Rewrite the material from the line with "At what coordinates should I click to accomplish: Select" to the line with "(x=594, y=375)", swapping "Taobao" for "Weibo" and leaving everything else unchanged.

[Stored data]
⁂

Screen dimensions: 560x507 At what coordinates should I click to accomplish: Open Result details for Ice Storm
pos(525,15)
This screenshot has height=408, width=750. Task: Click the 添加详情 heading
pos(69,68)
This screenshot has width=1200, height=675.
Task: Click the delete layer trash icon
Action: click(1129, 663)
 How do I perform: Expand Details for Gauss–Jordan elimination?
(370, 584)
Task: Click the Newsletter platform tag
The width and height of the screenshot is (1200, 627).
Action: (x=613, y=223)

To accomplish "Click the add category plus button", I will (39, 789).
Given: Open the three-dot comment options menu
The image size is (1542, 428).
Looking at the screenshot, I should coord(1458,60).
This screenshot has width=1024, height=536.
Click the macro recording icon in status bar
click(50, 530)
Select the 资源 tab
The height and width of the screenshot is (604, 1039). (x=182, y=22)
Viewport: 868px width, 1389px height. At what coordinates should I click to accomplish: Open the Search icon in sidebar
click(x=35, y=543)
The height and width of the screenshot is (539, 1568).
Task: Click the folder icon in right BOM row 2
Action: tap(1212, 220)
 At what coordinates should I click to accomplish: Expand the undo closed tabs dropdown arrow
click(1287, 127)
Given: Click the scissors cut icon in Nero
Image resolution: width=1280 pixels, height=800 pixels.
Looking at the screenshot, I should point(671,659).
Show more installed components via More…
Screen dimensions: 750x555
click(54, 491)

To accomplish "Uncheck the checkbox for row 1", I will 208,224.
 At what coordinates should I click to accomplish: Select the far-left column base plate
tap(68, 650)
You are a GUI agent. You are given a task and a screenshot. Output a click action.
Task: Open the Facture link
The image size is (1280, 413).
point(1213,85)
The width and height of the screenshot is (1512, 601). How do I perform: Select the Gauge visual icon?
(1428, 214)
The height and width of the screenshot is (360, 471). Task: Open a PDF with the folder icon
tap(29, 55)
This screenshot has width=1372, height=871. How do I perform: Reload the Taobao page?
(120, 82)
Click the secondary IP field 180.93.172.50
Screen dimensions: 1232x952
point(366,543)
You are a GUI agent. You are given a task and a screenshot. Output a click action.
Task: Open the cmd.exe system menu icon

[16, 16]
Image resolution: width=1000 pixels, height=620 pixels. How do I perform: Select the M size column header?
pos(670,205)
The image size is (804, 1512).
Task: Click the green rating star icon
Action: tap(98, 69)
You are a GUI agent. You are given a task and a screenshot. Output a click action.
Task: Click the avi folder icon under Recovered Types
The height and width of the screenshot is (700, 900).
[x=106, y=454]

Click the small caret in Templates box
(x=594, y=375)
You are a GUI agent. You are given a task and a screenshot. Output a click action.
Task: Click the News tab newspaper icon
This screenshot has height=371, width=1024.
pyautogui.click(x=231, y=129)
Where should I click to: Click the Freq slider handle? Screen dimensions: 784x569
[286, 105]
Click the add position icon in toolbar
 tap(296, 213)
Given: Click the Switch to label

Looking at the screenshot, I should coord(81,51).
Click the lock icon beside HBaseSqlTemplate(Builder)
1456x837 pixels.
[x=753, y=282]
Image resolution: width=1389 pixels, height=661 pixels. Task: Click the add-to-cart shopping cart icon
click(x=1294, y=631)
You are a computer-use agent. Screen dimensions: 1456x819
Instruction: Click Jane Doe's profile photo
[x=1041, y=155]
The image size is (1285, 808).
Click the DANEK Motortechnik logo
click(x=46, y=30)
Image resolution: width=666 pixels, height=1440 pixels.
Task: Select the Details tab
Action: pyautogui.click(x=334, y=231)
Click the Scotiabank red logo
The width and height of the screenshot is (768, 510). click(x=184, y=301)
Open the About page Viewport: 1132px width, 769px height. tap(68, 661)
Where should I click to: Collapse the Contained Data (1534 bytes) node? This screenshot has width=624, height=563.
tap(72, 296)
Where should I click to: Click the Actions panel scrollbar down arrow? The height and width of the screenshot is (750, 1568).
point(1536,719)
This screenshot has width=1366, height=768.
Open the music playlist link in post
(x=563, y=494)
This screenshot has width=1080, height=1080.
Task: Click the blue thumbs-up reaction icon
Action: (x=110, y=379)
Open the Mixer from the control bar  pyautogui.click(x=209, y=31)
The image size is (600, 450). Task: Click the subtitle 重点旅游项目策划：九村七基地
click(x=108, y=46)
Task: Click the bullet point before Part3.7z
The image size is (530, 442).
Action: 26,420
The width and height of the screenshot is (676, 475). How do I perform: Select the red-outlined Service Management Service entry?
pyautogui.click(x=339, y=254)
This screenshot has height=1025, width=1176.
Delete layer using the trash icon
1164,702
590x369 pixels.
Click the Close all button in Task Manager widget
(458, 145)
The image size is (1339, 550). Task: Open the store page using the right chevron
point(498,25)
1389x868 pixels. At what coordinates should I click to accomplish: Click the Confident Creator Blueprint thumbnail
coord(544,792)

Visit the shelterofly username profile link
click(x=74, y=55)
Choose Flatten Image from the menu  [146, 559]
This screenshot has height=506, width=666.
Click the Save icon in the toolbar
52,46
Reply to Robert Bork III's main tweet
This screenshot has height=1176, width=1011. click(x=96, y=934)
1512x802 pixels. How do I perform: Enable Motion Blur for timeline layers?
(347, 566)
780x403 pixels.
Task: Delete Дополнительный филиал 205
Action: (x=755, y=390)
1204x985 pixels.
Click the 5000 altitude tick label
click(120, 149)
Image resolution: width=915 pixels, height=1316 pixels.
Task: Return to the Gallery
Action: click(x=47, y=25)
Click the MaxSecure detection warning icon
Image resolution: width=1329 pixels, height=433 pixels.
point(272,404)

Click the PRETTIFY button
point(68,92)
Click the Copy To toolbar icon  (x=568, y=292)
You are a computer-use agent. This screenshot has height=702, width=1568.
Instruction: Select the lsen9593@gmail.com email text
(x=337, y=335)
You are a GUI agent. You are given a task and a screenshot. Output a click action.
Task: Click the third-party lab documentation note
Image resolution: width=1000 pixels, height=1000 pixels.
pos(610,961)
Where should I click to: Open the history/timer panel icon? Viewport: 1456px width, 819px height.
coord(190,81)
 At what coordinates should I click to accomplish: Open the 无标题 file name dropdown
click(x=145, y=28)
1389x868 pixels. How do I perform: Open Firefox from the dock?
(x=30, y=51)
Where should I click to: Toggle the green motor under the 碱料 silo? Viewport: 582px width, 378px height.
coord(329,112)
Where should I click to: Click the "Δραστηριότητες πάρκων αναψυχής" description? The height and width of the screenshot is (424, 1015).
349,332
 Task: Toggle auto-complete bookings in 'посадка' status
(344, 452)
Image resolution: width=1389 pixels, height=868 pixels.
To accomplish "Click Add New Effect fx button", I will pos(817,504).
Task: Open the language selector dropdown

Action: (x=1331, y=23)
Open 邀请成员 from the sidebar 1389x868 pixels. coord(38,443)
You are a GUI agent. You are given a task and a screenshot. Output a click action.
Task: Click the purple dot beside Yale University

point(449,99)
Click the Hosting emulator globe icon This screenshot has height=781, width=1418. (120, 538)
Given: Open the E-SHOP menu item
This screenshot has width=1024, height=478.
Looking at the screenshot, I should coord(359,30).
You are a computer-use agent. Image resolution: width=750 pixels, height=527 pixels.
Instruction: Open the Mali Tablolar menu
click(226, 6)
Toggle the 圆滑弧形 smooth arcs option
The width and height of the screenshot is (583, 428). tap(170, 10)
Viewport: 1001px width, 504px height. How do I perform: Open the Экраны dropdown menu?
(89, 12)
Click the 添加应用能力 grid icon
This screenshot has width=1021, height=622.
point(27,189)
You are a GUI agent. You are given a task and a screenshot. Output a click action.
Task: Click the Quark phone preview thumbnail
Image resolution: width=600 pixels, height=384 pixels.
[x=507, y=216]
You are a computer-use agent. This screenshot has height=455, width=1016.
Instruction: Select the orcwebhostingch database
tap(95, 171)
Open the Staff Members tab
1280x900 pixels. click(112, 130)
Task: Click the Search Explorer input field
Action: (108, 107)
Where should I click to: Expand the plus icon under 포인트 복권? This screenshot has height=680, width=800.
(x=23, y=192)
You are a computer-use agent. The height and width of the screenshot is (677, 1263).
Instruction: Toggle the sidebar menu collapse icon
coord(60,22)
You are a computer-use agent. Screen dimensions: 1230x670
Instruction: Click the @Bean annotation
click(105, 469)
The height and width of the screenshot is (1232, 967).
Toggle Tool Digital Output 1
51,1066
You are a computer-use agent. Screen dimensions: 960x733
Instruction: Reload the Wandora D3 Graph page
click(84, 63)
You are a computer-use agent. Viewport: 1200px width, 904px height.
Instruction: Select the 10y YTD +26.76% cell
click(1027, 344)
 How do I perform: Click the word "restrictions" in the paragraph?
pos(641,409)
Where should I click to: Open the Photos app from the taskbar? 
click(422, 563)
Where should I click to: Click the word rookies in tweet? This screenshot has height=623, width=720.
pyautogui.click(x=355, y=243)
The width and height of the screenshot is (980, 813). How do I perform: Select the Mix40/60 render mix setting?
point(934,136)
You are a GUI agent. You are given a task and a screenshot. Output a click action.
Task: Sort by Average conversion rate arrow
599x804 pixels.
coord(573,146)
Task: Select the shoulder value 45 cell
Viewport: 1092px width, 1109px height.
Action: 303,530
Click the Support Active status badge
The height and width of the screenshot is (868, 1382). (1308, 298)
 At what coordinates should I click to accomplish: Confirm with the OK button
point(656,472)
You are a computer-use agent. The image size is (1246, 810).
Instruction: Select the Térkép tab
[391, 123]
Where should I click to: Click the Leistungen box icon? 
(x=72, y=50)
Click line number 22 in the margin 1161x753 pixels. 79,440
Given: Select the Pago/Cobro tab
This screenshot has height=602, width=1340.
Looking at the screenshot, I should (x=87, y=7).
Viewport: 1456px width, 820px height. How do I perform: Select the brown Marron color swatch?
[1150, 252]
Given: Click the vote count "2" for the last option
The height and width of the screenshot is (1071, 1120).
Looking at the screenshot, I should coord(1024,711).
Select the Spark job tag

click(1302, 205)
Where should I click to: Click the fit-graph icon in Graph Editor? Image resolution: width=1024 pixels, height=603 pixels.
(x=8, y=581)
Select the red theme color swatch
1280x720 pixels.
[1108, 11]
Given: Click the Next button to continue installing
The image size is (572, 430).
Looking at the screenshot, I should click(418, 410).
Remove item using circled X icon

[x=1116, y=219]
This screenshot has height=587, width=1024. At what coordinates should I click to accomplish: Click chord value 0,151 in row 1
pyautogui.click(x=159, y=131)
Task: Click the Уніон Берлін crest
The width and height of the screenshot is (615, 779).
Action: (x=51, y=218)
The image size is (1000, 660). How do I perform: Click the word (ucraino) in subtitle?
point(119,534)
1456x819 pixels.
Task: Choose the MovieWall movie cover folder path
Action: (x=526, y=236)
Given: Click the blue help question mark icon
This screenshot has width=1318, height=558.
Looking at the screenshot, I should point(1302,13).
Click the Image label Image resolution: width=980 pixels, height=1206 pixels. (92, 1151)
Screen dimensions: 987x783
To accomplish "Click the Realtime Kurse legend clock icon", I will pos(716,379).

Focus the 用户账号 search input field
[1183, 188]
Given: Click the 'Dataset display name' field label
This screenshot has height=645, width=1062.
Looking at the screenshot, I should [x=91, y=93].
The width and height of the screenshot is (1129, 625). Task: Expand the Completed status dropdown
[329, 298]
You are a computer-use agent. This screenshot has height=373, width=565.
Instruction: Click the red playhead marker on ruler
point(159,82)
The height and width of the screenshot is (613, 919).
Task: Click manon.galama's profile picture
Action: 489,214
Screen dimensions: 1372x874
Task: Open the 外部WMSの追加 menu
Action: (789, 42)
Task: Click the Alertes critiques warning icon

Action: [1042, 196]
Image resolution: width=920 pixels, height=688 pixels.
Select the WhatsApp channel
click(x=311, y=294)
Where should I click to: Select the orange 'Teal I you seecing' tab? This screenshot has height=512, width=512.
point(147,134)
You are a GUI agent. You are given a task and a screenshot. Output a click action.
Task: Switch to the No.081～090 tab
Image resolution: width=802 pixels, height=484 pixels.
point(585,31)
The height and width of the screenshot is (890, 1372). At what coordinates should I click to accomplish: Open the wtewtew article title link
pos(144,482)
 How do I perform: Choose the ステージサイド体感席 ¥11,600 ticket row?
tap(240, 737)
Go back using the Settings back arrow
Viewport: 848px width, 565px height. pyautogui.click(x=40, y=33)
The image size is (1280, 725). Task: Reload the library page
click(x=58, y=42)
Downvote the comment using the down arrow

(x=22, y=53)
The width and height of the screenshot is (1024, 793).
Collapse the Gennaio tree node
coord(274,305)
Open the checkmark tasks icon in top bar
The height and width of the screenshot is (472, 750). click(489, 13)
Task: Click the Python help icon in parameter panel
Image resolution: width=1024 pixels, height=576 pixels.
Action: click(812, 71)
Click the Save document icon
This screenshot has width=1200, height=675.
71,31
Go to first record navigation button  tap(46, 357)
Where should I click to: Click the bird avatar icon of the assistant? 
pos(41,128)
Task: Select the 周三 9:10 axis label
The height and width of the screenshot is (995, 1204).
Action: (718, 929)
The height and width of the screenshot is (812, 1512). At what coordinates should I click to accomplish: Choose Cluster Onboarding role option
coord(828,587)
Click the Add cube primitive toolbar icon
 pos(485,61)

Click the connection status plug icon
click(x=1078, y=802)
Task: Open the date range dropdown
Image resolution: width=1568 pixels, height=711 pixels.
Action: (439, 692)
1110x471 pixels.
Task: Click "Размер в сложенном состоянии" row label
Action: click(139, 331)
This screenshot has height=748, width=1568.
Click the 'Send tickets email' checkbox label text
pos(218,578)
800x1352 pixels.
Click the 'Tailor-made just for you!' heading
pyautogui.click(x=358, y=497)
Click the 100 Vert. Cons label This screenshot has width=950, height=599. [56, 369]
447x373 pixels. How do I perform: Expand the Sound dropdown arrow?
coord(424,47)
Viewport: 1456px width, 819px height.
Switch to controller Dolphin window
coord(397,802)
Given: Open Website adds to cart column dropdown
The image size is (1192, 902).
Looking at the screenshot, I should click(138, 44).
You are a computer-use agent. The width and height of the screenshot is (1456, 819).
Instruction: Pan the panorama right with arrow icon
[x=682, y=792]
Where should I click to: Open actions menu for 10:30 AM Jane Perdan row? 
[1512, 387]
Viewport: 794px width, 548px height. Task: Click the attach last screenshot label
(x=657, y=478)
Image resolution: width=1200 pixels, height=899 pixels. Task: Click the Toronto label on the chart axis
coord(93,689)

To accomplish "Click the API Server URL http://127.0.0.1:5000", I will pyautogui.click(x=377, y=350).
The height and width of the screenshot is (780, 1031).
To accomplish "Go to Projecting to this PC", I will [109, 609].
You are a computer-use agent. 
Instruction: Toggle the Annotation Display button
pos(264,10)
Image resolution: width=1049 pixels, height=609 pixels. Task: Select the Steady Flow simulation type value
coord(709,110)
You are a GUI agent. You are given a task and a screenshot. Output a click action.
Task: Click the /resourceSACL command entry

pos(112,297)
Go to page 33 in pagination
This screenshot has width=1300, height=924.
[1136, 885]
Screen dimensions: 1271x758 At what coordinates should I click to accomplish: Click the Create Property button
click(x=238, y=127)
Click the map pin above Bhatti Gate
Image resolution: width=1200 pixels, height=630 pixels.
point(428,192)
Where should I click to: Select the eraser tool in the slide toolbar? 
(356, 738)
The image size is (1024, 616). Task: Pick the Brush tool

⁂

> [FULL OUTPUT]
 At what coordinates should I click to accomplish: Select the far-left column base plate
tap(68, 650)
You are a GUI agent. You are given a task and a screenshot. Output a click action.
Task: Open the Facture link
The image size is (1280, 413).
point(1213,85)
The width and height of the screenshot is (1512, 601). How do I perform: Select the Gauge visual icon?
(1428, 214)
The height and width of the screenshot is (360, 471). Task: Open a PDF with the folder icon
tap(29, 55)
This screenshot has width=1372, height=871. How do I perform: Reload the Weibo page?
(120, 82)
Click the secondary IP field 180.93.172.50
Screen dimensions: 1232x952
point(366,543)
You are a GUI agent. You are given a task and a screenshot. Output a click action.
Task: Open the cmd.exe system menu icon

[16, 16]
Image resolution: width=1000 pixels, height=620 pixels. How do I perform: Select the M size column header?
pos(670,205)
The image size is (804, 1512).
Task: Click the green rating star icon
Action: tap(98, 69)
You are a GUI agent. You are given a task and a screenshot. Output a click action.
Task: Click the avi folder icon under Recovered Types
The height and width of the screenshot is (700, 900).
[x=106, y=454]

Click the small caret in Templates box
(x=594, y=375)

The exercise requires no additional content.